Wednesday, November 5, 2014

Fire and Flesh (Midweek Message)




Fire and Flesh
Fr. Tony’s Midweek Message
November 5, 2014

Great 4th century Desert Father Abba Lot, one day approached Abba Joseph of Panephysis and said to him, “Abba, as far as I can, I say my Little Prayer Office. I fast a little. I pray. I meditate. I live in peace and as far as I can. I purify my thoughts. What else am I to do?” At this, the old man Joseph stood up, stretched his hands towards heaven and his fingers became like ten lamps of fire, and he said to him, “If you will, you can become all flame.”

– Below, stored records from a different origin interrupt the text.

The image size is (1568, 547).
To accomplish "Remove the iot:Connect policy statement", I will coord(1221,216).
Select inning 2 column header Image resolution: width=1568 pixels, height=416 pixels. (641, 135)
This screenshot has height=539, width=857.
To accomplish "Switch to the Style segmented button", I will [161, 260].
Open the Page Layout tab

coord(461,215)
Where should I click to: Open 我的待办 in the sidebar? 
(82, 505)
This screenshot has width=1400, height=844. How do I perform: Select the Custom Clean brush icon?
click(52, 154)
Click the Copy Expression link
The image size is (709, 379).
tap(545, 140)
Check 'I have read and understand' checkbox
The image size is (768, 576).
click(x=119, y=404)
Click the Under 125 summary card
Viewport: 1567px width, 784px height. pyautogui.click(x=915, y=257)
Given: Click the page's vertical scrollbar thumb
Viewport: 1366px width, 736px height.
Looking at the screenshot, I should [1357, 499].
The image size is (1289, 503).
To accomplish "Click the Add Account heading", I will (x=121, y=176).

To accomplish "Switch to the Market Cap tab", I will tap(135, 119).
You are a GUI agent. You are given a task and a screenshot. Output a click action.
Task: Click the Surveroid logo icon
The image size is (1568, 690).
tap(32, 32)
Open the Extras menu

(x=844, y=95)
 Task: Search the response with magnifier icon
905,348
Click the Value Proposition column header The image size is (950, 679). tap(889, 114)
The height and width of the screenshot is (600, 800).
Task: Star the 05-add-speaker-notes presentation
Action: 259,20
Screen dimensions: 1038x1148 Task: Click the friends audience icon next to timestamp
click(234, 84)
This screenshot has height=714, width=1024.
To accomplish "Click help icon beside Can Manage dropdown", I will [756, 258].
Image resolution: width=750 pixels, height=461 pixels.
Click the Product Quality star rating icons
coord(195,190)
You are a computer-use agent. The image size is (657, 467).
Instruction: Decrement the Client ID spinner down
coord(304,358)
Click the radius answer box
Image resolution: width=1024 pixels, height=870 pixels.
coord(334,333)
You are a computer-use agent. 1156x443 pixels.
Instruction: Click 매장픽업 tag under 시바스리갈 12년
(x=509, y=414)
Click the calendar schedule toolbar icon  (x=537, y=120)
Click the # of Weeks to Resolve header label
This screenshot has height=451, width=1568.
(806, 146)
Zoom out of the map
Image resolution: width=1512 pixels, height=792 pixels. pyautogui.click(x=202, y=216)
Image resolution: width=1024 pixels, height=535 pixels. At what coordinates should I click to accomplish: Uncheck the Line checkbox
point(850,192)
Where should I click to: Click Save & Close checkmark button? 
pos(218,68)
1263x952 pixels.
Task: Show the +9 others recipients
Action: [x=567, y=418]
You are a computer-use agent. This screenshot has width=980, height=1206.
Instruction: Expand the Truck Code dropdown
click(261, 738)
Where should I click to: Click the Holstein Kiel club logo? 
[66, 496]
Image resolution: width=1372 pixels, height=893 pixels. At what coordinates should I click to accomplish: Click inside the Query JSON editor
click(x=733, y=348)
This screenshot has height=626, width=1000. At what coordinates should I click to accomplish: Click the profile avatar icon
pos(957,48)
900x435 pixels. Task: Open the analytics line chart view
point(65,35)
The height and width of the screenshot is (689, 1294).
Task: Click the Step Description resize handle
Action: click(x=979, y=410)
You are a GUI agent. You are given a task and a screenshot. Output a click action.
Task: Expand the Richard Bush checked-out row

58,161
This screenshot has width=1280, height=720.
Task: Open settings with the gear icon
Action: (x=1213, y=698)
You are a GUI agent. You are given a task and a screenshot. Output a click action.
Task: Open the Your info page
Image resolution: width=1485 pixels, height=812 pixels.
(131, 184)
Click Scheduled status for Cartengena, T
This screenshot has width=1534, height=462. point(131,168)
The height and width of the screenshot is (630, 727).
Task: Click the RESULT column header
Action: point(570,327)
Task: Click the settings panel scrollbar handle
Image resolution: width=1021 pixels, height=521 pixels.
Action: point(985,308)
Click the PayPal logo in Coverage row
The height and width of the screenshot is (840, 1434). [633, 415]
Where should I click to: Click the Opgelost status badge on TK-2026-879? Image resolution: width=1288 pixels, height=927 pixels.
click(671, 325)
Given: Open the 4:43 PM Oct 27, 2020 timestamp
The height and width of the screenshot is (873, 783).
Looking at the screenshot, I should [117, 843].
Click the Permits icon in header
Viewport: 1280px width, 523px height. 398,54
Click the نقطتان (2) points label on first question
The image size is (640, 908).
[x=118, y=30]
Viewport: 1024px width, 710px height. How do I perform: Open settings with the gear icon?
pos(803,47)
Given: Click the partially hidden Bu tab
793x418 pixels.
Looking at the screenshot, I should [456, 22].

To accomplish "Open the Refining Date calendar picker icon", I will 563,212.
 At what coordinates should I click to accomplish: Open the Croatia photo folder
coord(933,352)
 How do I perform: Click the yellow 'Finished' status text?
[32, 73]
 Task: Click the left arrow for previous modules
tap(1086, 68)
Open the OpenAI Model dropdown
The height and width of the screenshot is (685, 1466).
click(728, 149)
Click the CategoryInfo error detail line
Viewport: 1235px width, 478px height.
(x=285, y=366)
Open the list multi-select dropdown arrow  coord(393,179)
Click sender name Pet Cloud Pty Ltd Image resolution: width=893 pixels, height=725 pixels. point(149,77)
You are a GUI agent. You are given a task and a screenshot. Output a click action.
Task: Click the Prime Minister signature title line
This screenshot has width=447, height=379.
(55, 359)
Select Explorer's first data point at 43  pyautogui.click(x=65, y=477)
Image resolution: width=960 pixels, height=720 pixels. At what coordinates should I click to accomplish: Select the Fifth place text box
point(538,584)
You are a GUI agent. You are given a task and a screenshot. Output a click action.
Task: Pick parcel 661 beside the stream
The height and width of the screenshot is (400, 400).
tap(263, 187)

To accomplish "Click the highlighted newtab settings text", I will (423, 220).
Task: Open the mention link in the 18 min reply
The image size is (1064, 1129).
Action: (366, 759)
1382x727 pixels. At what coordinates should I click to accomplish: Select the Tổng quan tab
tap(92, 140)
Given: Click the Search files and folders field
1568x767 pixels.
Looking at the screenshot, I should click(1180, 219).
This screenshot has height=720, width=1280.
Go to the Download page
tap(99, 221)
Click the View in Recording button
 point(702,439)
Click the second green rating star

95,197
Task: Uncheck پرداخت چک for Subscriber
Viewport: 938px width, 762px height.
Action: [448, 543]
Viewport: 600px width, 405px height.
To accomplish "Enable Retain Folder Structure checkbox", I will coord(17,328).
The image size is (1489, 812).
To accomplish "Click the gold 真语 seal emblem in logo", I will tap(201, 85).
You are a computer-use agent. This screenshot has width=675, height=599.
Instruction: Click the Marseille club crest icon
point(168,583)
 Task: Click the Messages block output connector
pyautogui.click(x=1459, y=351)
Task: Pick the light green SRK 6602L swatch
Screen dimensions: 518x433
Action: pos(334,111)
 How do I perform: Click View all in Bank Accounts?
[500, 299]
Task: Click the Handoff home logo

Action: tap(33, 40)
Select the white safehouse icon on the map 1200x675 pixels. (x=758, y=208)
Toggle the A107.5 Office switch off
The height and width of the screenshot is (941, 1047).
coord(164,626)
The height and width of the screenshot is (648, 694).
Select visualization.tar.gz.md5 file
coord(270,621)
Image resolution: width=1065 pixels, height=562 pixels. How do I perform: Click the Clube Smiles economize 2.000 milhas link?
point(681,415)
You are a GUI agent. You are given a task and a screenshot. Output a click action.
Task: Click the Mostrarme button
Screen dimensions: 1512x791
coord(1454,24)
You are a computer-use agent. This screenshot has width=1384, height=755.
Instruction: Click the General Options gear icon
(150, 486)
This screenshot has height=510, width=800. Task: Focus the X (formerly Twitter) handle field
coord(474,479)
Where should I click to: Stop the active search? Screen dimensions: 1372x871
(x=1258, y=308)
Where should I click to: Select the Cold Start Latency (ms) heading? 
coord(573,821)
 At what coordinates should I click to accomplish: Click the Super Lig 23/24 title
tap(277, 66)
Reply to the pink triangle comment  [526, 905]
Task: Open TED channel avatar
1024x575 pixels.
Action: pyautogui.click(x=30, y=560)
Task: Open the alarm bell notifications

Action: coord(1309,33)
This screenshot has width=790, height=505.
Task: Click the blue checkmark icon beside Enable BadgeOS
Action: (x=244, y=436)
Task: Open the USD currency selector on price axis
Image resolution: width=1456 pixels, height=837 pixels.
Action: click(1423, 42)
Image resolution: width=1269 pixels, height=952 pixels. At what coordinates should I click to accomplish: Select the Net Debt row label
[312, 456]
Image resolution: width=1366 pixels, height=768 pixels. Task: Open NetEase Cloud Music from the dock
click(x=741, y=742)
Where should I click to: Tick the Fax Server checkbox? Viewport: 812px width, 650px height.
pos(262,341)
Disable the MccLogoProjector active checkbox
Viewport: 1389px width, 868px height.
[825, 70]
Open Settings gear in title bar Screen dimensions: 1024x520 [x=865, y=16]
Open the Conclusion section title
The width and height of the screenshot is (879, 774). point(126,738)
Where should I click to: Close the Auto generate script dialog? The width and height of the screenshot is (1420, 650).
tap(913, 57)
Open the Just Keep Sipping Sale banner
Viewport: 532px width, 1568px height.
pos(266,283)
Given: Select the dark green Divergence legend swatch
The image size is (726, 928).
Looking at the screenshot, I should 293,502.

His point is that all the set disciplines we follow to focus our attention and spiritual energy, all the ordered practices we pursue, all the deeds we accomplish—these can only go so far.  In the words of the frustrated Lot, they remain “little.”  Joseph says that in wholly throwing oneself into God, you become infected with God.  God is light and fire, and so embracing God means bursting into flame.   It is all about not going through the motions only, but giving one’s heart, one’s all. 

George Herbert, in a poem about the priesthood, also used the image of fire for God and contrasted this with our efforts, which he calls “made of clay” and "brittle" rather than “little”:

But thou art fire, sacred and hallow’d fire;
And I but earth and clay: should I presume
To wear thy habit, the severe attire
My slender compositions might consume.
I am both foul and brittle; much unfit                        
To deal in holy Writ.

I start most of my homilies with the prayer “give us hearts of flesh.”   This is not because of some kind of sick crypto-Calvinist belief that our fallen and depraved state requires us to ask God for even basic human feelings.   Far from it:  “hearts of flesh” are exactly the heart God intends in us in creation.  In this prayer, I am praying for all of us, but especially for me.  It is a confession of my need to connect with my feelings in a healthy way, rather than run away from them or stifle them.  Sometimes this can  appear to be as hard for me as breathing under water, given my psychological need to feel in control of my life, and to not show weakness.   Asking God for a heart of flesh is my way of trying to surrender to God, and to start the process of bursting into flame.